A national traveller accommodation consultative group will also be set up, and will include representatives of traveller interests, as will local traveller accommodation committees.

Responsibility for senior traveller training centres is to be transferred from the Department of Enterprise and Employment to the Department of Education, and task force recommendations are to be taken into account by the Department of Equality and Law Reform in the preparation of two new Bills on employment equality and equal status.

The Government has also made a commitment to strengthen health and education services for travellers.

It is estimated that 1,085 traveller households are still living on the roadside, while another 257 families are in temporary halting sites, many of which are without basic services.

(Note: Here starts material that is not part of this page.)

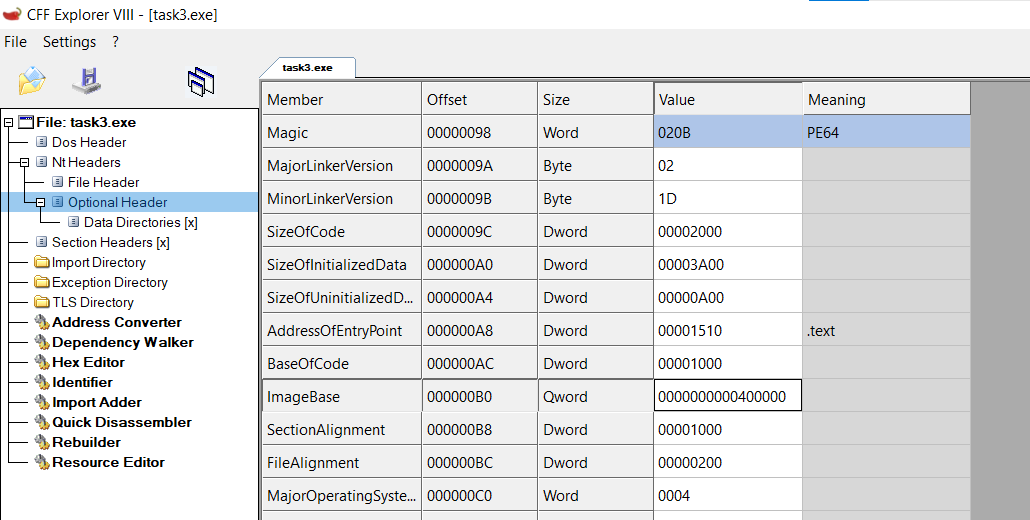Open the Settings menu
This screenshot has height=520, width=1030.
click(69, 42)
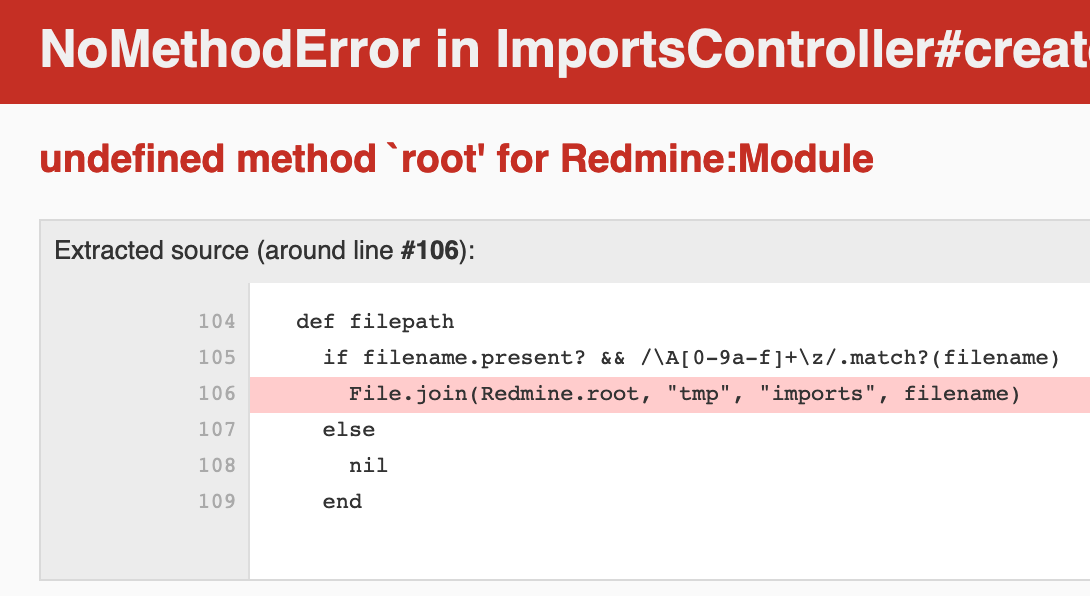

Their infant and mortality rates are over twice those of the settled community, while few travellers participate in education.

Introducing the strategy yesterday the Minister for Equality and Law Reform, Mr Taylor, said he believed that dealing "in a direct way" with the accommodation issue and other social services is one of the most important ways of laying the groundwork for improved relations between travellers and the settled community.

The Minister for Housing and Urban Renewal, Ms Liz McManus, said the new strategy aimed to redress the travellers' present situation by "a concerted and local effort" which would tackle their accommodation problem "once and for all".

The Government's announcement was "broadly welcomed" by the Irish Traveller Movement.

However, Mr Fintan Farrell, the group's co ordinator, said it was important to realise "that these are just proposals and that nothing changes for travellers until the are translated into actions'.